Critical reception of "Good Life" was generally positive. This song is unique in that the band recorded various radio versions of this song for different cities and states. The line changed in the lyrics is "my friends in [city/state] they don't know, where I've been."

A remix of the song, featuring American rapper B.o.B, was released to radio stations in June 2011.

==Promotion==
Initially released as a single in November 2010, the song's popularity was increased after its use in various media.
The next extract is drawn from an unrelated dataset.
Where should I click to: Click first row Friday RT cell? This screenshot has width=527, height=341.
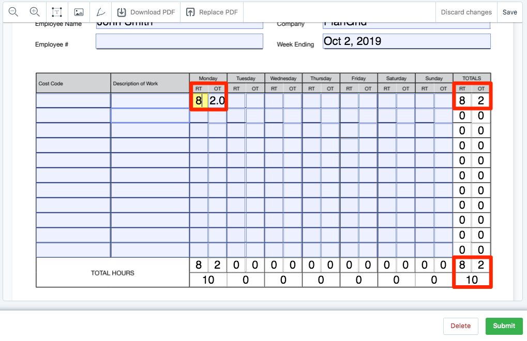point(349,101)
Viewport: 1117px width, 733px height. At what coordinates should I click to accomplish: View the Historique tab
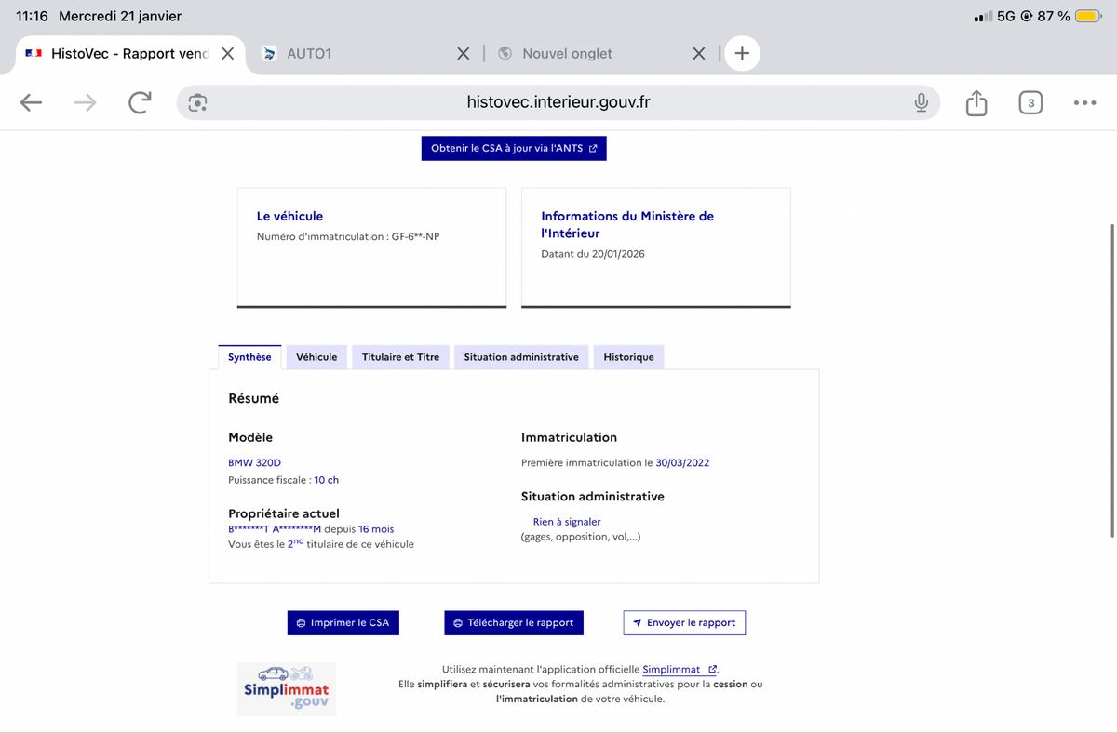tap(628, 357)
Google used the song in its 2010 Zeitgeist "year in review" video. The song is featured in the trailers for the films Eat Pray Love and One Day, in the film Easy A, and in the television series One Tree Hill, Cougar Town, Gossip Girl, Rookie Blue, America's Got Talent and 90210. The group performed the song at the 2011 Teen Choice Awards, 2011 Billboard Music Awards, American Music Awards of 2011, Live with Regis and Kelly, Dancing with the Stars, the 2011 Disney Parks Christmas Day Parade, and at the MTV Music Evolution Manila 2016. The background music of this song was played on various Walt Disney World television and radio commercials. In August 2012, "Good Life" was featured in a Honda Summer Clearance Event commercial.

==Critical reception==
Giving the song five stars, About.com wrote, "Not only does "Good Life" have lyrics that anyone can relate to — "... what the hell is there to complain about ..." — it also has a unique musical delivery that allows the song to stand out on a radio full of same-sounding songs." Rolling Stone put the song on its list of the 15 Best Whistling Songs of All Time.

==Music video==

The music video for "Good Life" was premiered on February 14, 2011. The video shows the band performing the song in a field, processed to look like an old film using the stop motion principle. Most of the scenes are processed to look like stop motion. It shows many different symbols and is a bit different from their previous videos. The original video was filmed in a mountain valley located in West Hills, California. It features cameo appearances by Cate Blanchett, Anne Hathaway, Nicolas Cage, Russell Crowe, and many more. The music video currently has over 200 million views.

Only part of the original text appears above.